A Brief History

The story of our estate is closely bound up with next door Arle Court.  Records suggest that the whole area (roughly from the A40 to Robert Burns Avenue) was farmland with a house called ‘Redgrove’ in the late 1700s.  A larger mansion, ‘Grovefield’ was built in the 1820s.  After various changes in ownership the estate was purchased by William Butt in 1847 – the name is perpetuated in nearby Butt’s Walk.  In mid-Victorian times the old Grovefield House was replaced by the present Arle Court, a gothic pile containing richly carved woodwork.  The house is now, as is well known, a wedding venue and host to various festivals.  In 1904 the estate was purchased by a Yorkshireman, Herbert Unwin. Which brings to fairly modern times.

The Unwins sold up in 1936, selling much of the estate to Sir George Dowty, an aerospace tycoon, partly as a residence, mainly as a location for part of his manufacturing concern. Modern day ‘Redgrovians’ will be surprised (or frustrated?) to learn that the entire estate changed hands for £6,000.  Arle Court became company offices; what became Redgrove Park was used in part as paddock for Lady Dowty’s stud of horses.  Annual events were held there, still recalled by older people, as were the now silenced chimes from the Arle Court clock, once well known to estate residents.  ‘Grace Gardens’, named after cricketer W.G.Grace once marked a large cricket field where county matches were played.
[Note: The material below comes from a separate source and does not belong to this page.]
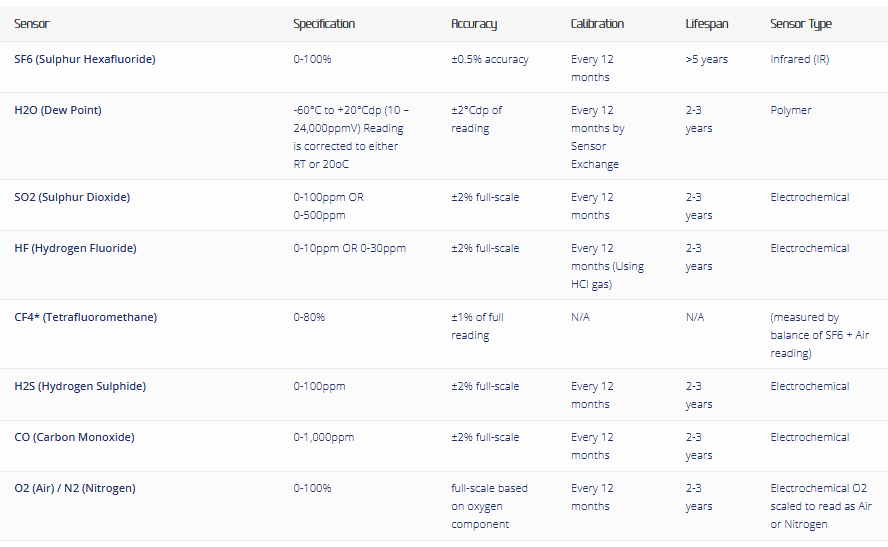Click the Calibration column header
This screenshot has width=888, height=547.
coord(597,24)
After the Dowty Group became part of Tube Investments Ltd  in 1992 much of the estate was sold off and now houses, for example Redgrove Park, Asda, the Nuffield Hospital etc.  Redgrove Park itself had more than one developer, but at the turn of the century the last of them, Arle Court Developments handed our estate over to a newly formed company, Redgrove Park Management Co Ltd (RPMC) owned, in turn, by its 78 property owners.  In the latter part of the Arle Court regime there was a ‘Residents’ Committee’ from which originated the first Board of Directors of RPMC.

Brief historical note: ‘Hatherley’ is old English for ‘Hawthorn Field’.